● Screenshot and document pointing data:

▬▬▬▬▬▬

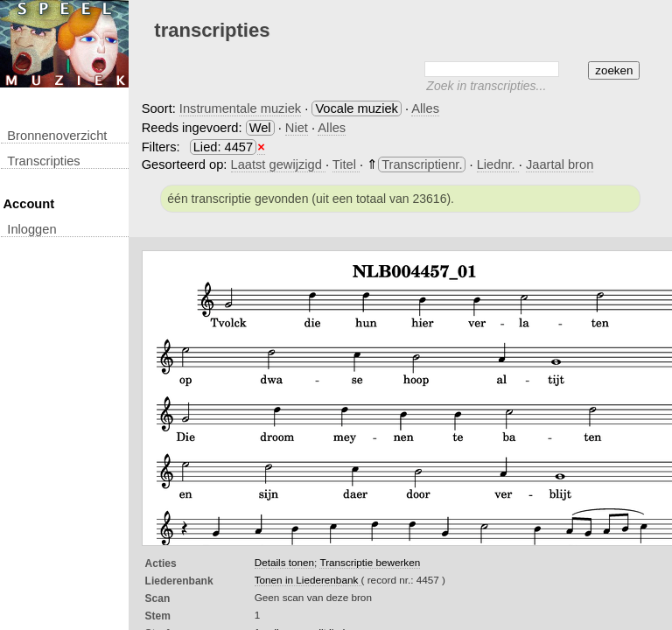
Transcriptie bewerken (369, 562)
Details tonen (284, 562)
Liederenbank (179, 581)
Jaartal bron (559, 164)
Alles (425, 108)
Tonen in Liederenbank (308, 579)
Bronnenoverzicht (57, 136)
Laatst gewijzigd (278, 164)
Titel (346, 164)
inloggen (32, 229)
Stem (158, 616)
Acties (161, 564)
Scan (158, 598)
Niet (297, 128)
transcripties (43, 161)
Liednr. (498, 164)
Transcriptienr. (422, 164)
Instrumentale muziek (240, 108)
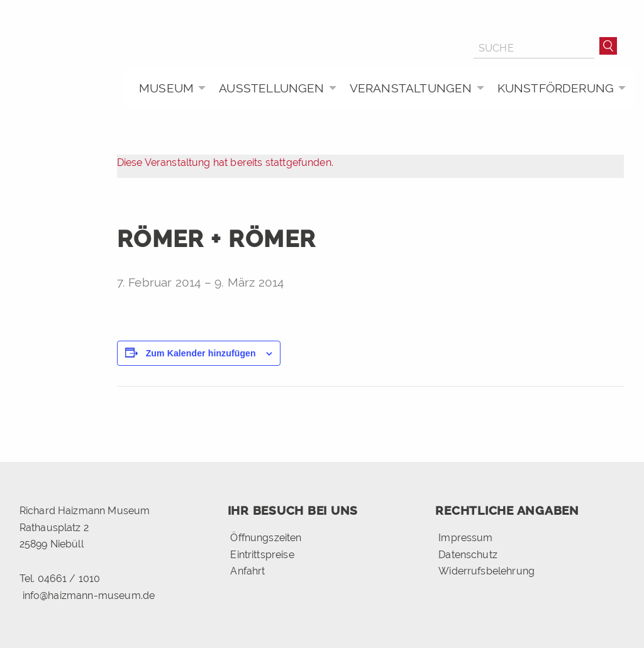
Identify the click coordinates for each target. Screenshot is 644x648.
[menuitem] (169, 88)
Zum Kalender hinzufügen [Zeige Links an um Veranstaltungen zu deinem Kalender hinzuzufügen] (201, 353)
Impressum (465, 537)
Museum (166, 88)
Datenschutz (468, 554)
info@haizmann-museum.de (89, 595)
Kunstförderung (556, 88)
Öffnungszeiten (265, 537)
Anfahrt (247, 571)
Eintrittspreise (262, 554)
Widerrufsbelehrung (486, 571)
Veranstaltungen (411, 88)
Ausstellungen (272, 88)
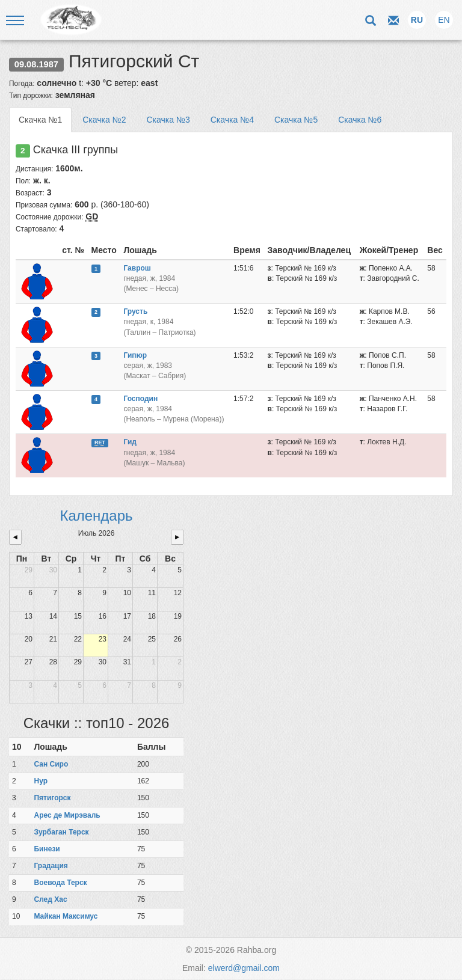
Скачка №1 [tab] (40, 120)
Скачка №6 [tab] (360, 120)
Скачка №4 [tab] (232, 120)
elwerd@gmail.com (244, 968)
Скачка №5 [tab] (296, 120)
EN (443, 20)
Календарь (96, 515)
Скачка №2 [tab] (104, 120)
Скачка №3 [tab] (168, 120)
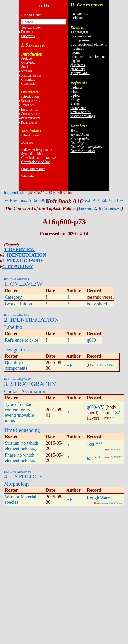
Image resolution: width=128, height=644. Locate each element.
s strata (75, 104)
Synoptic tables (32, 154)
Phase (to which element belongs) (20, 458)
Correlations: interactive (38, 158)
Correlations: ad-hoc (36, 162)
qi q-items (78, 65)
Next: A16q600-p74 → (103, 200)
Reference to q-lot (22, 340)
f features (77, 48)
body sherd (97, 304)
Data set (27, 142)
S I (31, 75)
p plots (75, 95)
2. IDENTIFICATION (24, 255)
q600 (91, 340)
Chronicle (28, 79)
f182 (116, 413)
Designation (16, 350)
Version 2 (87, 208)
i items (75, 52)
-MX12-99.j (117, 418)
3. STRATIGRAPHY (23, 261)
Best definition (18, 304)
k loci (74, 91)
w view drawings (83, 116)
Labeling (13, 327)
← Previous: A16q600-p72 (29, 200)
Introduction (30, 96)
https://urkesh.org (17, 192)
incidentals (78, 18)
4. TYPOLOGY (18, 266)
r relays (76, 100)
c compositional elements (89, 44)
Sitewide (27, 176)
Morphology (17, 484)
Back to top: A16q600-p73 (18, 279)
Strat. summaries (33, 169)
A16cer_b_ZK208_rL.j (107, 365)
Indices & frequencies (37, 149)
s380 (91, 445)
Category (13, 297)
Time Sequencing (22, 430)
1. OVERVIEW (19, 250)
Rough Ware (98, 498)
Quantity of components (16, 365)
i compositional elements (88, 57)
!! (68, 297)
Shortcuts (28, 36)
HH (70, 366)
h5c (90, 458)
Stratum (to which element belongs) (22, 446)
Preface (26, 58)
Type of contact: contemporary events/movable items (20, 412)
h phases (77, 87)
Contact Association (25, 391)
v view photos (80, 112)
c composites (80, 40)
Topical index (31, 27)
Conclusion (29, 83)
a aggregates (79, 32)
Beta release (110, 208)
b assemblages (81, 36)
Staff (24, 67)
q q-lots (76, 61)
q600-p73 (95, 407)
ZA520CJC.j (116, 450)
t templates (78, 108)
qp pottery (78, 69)
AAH (100, 443)
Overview (28, 62)
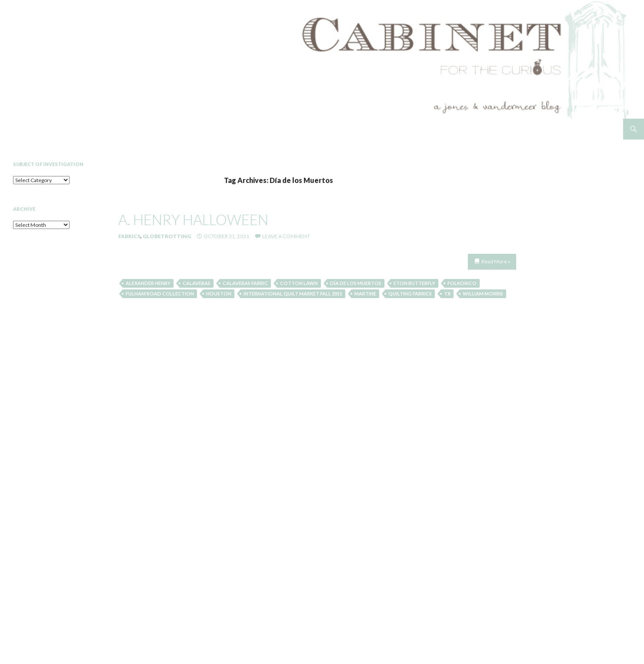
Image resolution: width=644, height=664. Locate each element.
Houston (219, 293)
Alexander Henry (148, 283)
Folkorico (462, 283)
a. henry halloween (193, 219)
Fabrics (129, 236)
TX (447, 293)
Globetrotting (167, 236)
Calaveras (197, 283)
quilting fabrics (410, 293)
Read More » (496, 261)
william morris (483, 293)
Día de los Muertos (356, 283)
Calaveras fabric (245, 283)
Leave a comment (286, 236)
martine (365, 293)
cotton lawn (299, 283)
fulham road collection (160, 293)
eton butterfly (414, 283)
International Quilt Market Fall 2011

▬▬▬▬▬▬

Write out the stretch from the line containing "f182 (116, 413)" through the line containing "Introduction (30, 96)" again, swapping "drawings" for "sketches" and leaving all else unchanged.

f182 (116, 413)
Designation (16, 350)
Version 2 (87, 208)
i items (75, 52)
-MX12-99.j (117, 418)
3. STRATIGRAPHY (23, 261)
Best definition (18, 304)
k loci (74, 91)
w view sketches (83, 116)
Labeling (13, 327)
← Previous: A16q600-p72 (29, 200)
Introduction (30, 96)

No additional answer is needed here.